Padman explained that Alan Turing, whom Topol had mentioned in passing, was the British code breaker played by Benedict Cumberbatch in The Imitation Game. She also corrected a story she’d told about her father in a previous fact check. (After it aired, her father called to inform her that it was a homeopathic doctor he had visited, not an Ayurvedic one.)
Armchair Expert frequently becomes a family affair. During the diaper debate, Padman’s cellphone rang – it was Shepard’s mother, calling to ask about tickets to a forthcoming live recording in Denver of the podcast.
‘‘It’s so appropriate that I’m talking about returning to diapers and my mother would call,’’ Shepard remarked after Padman got off the phone. ‘‘She sensed it,’’ Padman said.
‘‘I feel like he’s about to try to be a baby again,’’ Shepard said, feigning his mother’s thoughts. ‘‘I’ve gotta put the brakes on this.’’
Birth of a podcast
Shepard began to mull over the idea of starting a podcast after being a guest on other podcasts.
His first was WTF in late 2014. Marc Maron got Shepard talking: about growing up in Detroit with a single mum who worked nights as a janitor at General Motors; about his father, a car salesman who regularly brought Shepard and his brother to a bar called the Dirty Duck; about studying anthropology at UCLA; about joining the Groundlings; about his big break on Ashton Kutcher’s Punk’d; and about getting sober in 2005, after a drug-fuelled misadventure on Kauai.
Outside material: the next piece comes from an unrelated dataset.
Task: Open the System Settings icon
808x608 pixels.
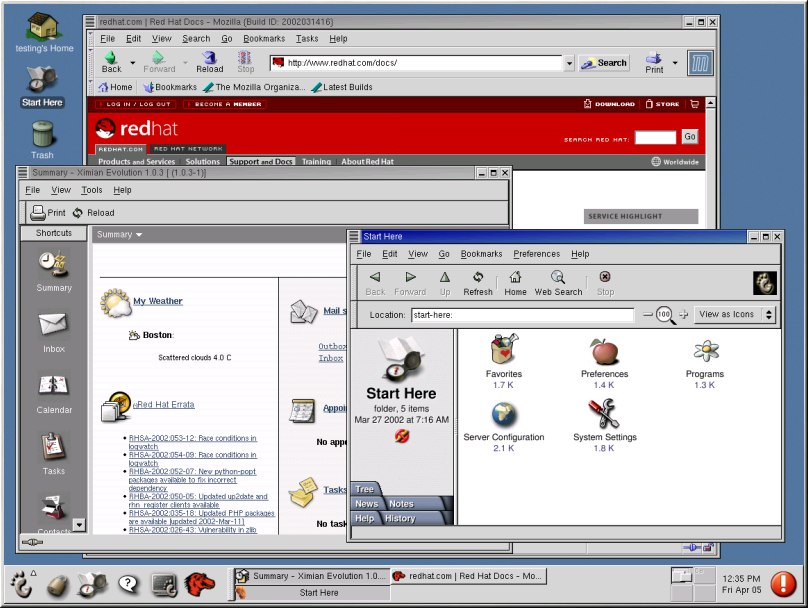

Shepard was starring in popular dramedy
Parenthood at the time, and he had appeared in more than a dozen movies, including Mike Judge’s dystopian comedy, Idiocracy. He was used to doing short promotional interviews on TV.
‘‘I really loved the long form,’’ he said of Maron’s podcast. ‘‘I got to express things I care more about than the movie [I was] promoting.’’
Most striking was the connection he’d made
with listeners. ‘‘As I would move through the world, people would stop me and say, ‘That stuff you said about sobriety – I’ve listened to that podcast like six times’. That feels a lot different than someone saying they liked me in Parenthood.’’
The following month, Shepard and Padman found themselves in epic debates over the first season of Serial.
‘‘We’d argue for two hours over whether Adnan was guilty or not,’’ Padman said.
Padman, who moved to Los Angeles from Georgia in 2011, and trained with the Upright Citizens Brigade, had been working with Bell for a few years, in an evolving role.
‘‘Sporadic babysitting turned into fulltime nannying, which morphed into assisting, which morphed into more of a creative partnership,’’ Padman said. (Bell described Padman as her ‘‘chief of staff’’, a wunderkind who could help with the kids, manage Bell’s business dealings and punch up scripts.)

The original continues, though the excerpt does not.